======== Given records
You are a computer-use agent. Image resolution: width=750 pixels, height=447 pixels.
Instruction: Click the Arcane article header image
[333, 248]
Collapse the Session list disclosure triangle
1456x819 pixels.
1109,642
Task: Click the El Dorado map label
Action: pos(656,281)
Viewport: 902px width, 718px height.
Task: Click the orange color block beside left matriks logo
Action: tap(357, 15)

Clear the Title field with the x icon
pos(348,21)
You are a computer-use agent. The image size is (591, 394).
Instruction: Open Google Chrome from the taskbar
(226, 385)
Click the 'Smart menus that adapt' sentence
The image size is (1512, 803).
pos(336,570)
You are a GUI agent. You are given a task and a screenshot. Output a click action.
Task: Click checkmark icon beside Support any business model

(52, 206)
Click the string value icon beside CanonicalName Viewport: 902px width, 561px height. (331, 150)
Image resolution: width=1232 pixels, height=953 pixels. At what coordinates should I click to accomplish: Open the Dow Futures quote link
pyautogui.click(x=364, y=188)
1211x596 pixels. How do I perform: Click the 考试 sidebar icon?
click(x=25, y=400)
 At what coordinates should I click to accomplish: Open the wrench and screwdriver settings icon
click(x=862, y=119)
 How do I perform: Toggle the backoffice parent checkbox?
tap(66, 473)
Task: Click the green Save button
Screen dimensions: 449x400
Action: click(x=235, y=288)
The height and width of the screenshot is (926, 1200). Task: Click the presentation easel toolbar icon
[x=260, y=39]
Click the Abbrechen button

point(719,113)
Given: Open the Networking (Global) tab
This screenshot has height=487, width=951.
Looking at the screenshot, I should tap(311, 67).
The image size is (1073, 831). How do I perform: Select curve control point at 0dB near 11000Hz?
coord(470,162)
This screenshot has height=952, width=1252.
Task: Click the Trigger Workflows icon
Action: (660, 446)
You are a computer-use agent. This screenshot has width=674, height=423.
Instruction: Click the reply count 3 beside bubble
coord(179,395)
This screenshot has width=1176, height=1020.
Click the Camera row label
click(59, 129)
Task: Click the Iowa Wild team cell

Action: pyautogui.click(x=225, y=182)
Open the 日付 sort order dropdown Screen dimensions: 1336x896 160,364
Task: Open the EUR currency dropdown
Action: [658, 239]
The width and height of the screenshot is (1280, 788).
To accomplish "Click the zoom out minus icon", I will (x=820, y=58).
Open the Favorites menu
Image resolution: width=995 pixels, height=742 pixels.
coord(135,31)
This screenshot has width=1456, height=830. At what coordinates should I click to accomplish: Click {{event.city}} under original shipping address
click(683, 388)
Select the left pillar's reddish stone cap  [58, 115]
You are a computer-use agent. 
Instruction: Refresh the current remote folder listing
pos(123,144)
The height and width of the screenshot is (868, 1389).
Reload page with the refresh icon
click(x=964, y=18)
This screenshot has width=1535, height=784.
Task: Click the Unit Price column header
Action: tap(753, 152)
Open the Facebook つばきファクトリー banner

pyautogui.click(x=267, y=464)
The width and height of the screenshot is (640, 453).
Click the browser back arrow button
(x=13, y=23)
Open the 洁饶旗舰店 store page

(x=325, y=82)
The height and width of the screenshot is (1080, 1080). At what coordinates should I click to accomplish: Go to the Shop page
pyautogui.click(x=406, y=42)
================
■ Instruction:
In the part of the records that opens with the line containing "The image size is (1073, 831)." and closes with the line containing "coord(179,395)", switch "reply count" to "comment count" and give those lines again with nothing else changed.

■ Task solution:
The image size is (1073, 831). How do I perform: Select curve control point at 0dB near 11000Hz?
coord(470,162)
This screenshot has height=952, width=1252.
Task: Click the Trigger Workflows icon
Action: (660, 446)
You are a computer-use agent. This screenshot has width=674, height=423.
Instruction: Click the comment count 3 beside bubble
coord(179,395)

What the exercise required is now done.